El listo de Michael O'Leary, ese histriónico presidente de Ryanair que tuvo la desfachatez de reírse de los trabajadores de Spanair que se iban al paro, parece más preocupado de sablear convenientemente a sus clientes que de llenar los depósitos de combustible o de que no haya despresurizaciones en las cabinas de sus aeronaves. Resultado: gana muchísimo dinero, pero lidera las listas de quejas y denuncias de los usuarios y colecciona un número tal de incidentes de seguridad que hasta consiguió encender todas las luces de emergencia en el Ministerio de Fomento.

Por cuestiones familiares viajo desde Asturias a Madrid un par de veces al mes. Me gusta el tren y suelo utilizar el Alvia. Sin embargo, hace unos días decidí desplazarme en un avión de Ryanair. Saqué el billete por internet, tratando de sortear las numerosas emboscadas con las que la compañía irlandesa intenta arañar burdamente unos cuantos euros a poco que te despistes. Una vez superada la prueba y aliviado por no encontrar ninguna sorpresa desagradable a la hora de formalizar el pago, llegué al aeropuerto con tiempo de sobra para coger el avión de las nueve de la mañana. Tras hacer cola para el embarque, llegó el momento de introducir la maleta en esa jaula de medida para averiguar si el equipaje cumple con los recaudatorios requisitos del señor O'Leary. Es la mía una maleta nueva, de una conocida marca que garantiza que es válida para volar con cualquier aerolínea. Otra vez que utilicé los servicios de Ryanair no tuve ningún problema para acceder al avión. Sin embargo, en esta ocasión, una desabrida encargada del embarque estimó que la maleta entraba en la jaula, pero no con la holgura que a su perspicaz entender sería de desear, así que me derivó a una compañera para «medir». Esta señorita, aun más desabrida y sin mediar palabra, coge la maleta, la sube a un mostrador, saca una cinta métrica de esas amarillas de toda la vida, de sastre, rodea el bulto y dicta sentencia: Pasa dos centímetros de lo permitido: son cincuenta euros. «¿Dos centímetros? ¿Cincuenta euros? ¿Qué cinta es esa? ¿Cobra usted comisión?» La única respuesta a la exigencia de explicaciones es una pregunta: ¿tarjeta o efectivo? La señorita en cuestión, ningún ejemplo de amabilidad, estaba muy ocupada en cobrar el mismo recargo a otros sufridos viajeros, sentenciados por una cinta de medir como la que usaban nuestras abuelas para hacer algún trabajillo de costura. ¿Cuánto se pasarían sus maletas del límite permitido? ¿Veinte milímetros? ¿Un centímetro? ¿Acaso unos descomunales cinco centímetros? ¿Estaríamos a punto de provocar un grave problema de seguridad en la aeronave? ¿Sería necesario desviarnos a Valencia como sucedió hace meses con varios aviones de Ryanair por cuestiones relacionadas con el combustible? No hubo nada que hacer. O pagar o quedarse en tierra. La bolsa o la vida.

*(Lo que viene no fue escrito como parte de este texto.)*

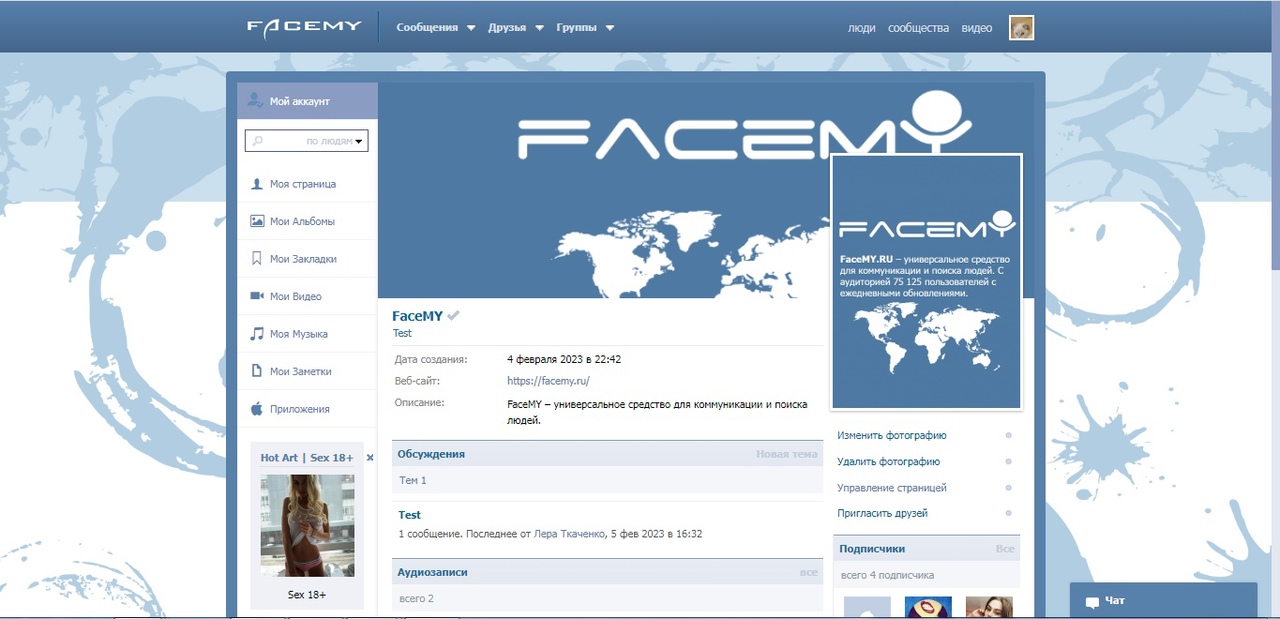Click the chat bubble icon in Чат bar
This screenshot has width=1280, height=619.
1091,602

Tras el correspondiente abono de los 50 del ala (el cargo en la tarjeta fue de 55 euros, por cierto), dejé la maleta a unos operarios situados a la puerta del avión. Iría en la bodega y podría recogerla en el aeropuerto de Madrid.

El vuelo, como siempre. Ambiente tombolero y venta de todo tipo de objetos, algunos de ellos con supuestos fines benéficos. (Para echarse a temblar estando O'Leary por el medio). Por fin en Madrid, me dirijo a recoger el equipaje. Según me voy acercando, me doy cuenta de que esa maleta que ya da vueltas en la cinta, completamente abierta, es la mía. Calzoncillos, calcetines y camisetas a la vista de la decena de personas que ya esperaban por sus pertenencias. Por fortuna, no faltaba nada.

No sé si AENA y la dirección del aeropuerto conocen estas prácticas de Ryanair. Quizá sí y no puedan hacer nada. Pero, desde luego, los asturianos tienen que saber a lo que se exponen si deciden viajar en estos aviones de bajo coste. De la sorpresa que se pueden encontrar a un paso del embarque. El Principado, que negocia con la compañía irlandesa nuevas rutas, quién sabe si a cambio de uno de esos suculentos convenios de promoción que ponen los dientes largos a don Michael, también debería tener muy en cuenta el trato de sacacuartos que dispensa a los pasajeros. Lo del otro día no fue una excepción. El abuso parece norma habitual.